Wenig Pflegepersonal

Akademische Ausbildung lässt auf sich warten

Oberösterreich
01.04.2010 09:42
Oberösterreich muss sich auf ein Mangel an Pflegepersonal einstellen. Im Land ob der Enns werden die Krankenpflegeschüler zwar nicht wie beispielsweise in Salzburg mit einem "Butterbrot" von anfangs 100 Euro im Monat abgespeist, dennoch kommt ein Personalmangel auf uns zu. Denn es fehlt noch immer die akademische Ausbildung, wie es sie in anderen Bundesländern bereits gibt.

Mehr als die geringe Bezahlung schmerzt die Salzburger ihr rechtlicher Status. Sie gelten weder als Schüler noch als Studenten, genießen daher keine Freifahrten in Öffis oder Gratis-Schulbücher. Da sind die Oberösterreicher besser dran: In den gespag-Spitälern liegt das monatliche Taschengeld im ersten Jahr bei 262 Euro, im zweiten bei 322 und im dritten bei 490 Euro.

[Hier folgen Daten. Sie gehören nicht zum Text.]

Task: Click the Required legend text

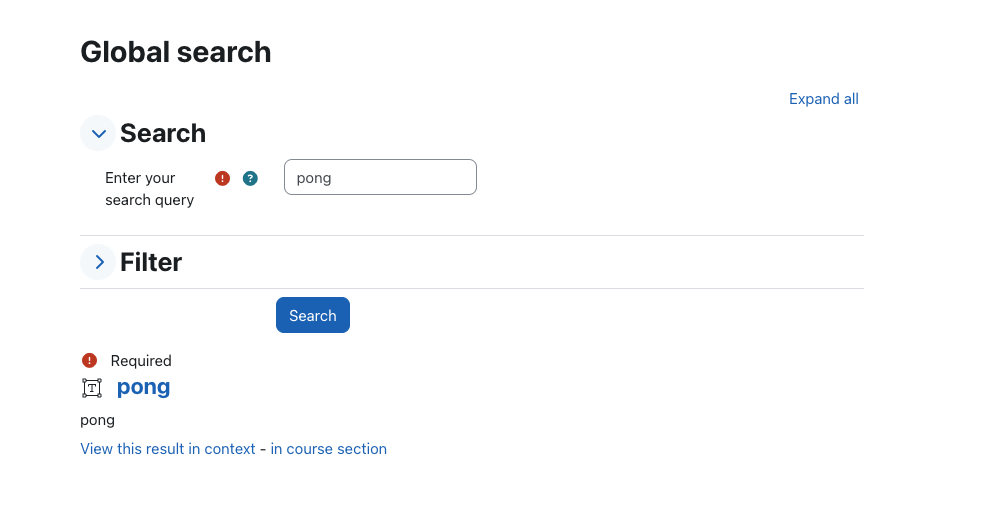Action: point(141,361)
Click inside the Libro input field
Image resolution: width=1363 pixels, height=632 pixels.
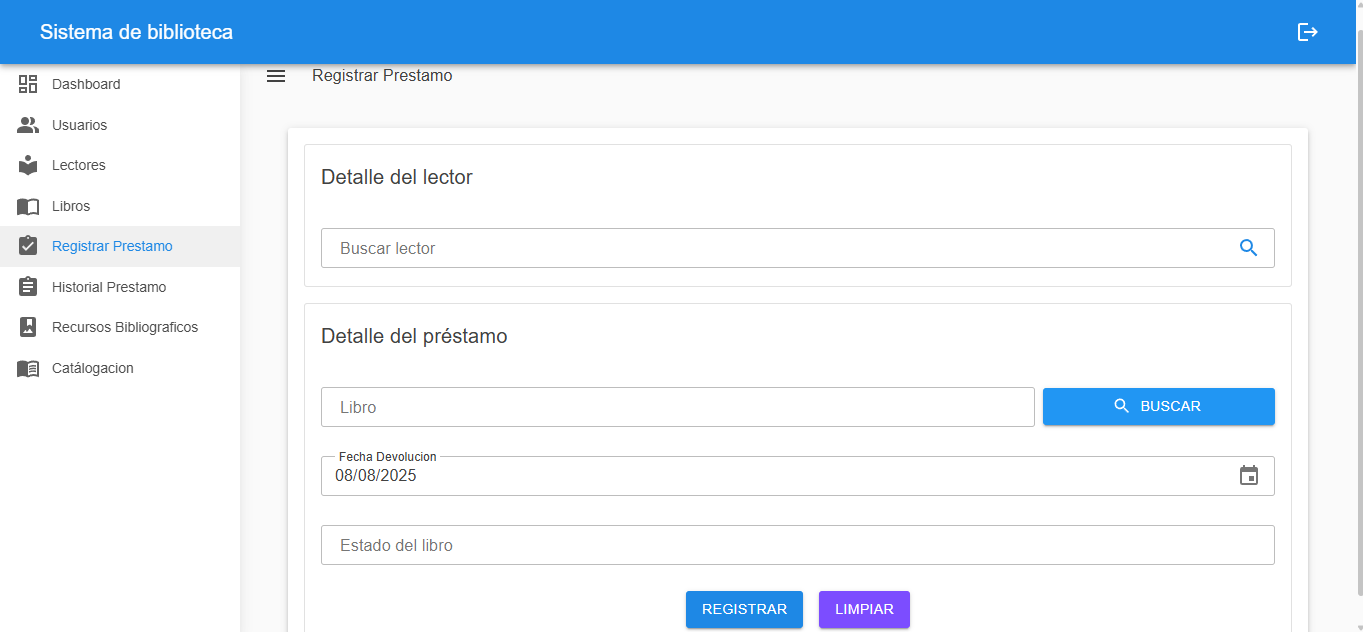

In der Ausbildung für Psychiatrische Gesundheits- und Krankenpflege wird sogar mehr bezahlt. Mit dem Schülerausweis gibt es Ermäßigungen bei den Öffis. Die 280 Schüler im Linzer AKH bekommen ebenso viel bezahlt, haben Schülerstatus und daher die übliche Freifahrt. Dennoch haben die Salzburger den Oberösterreichern den Vorteil der Fachhochschulausbildung voraus.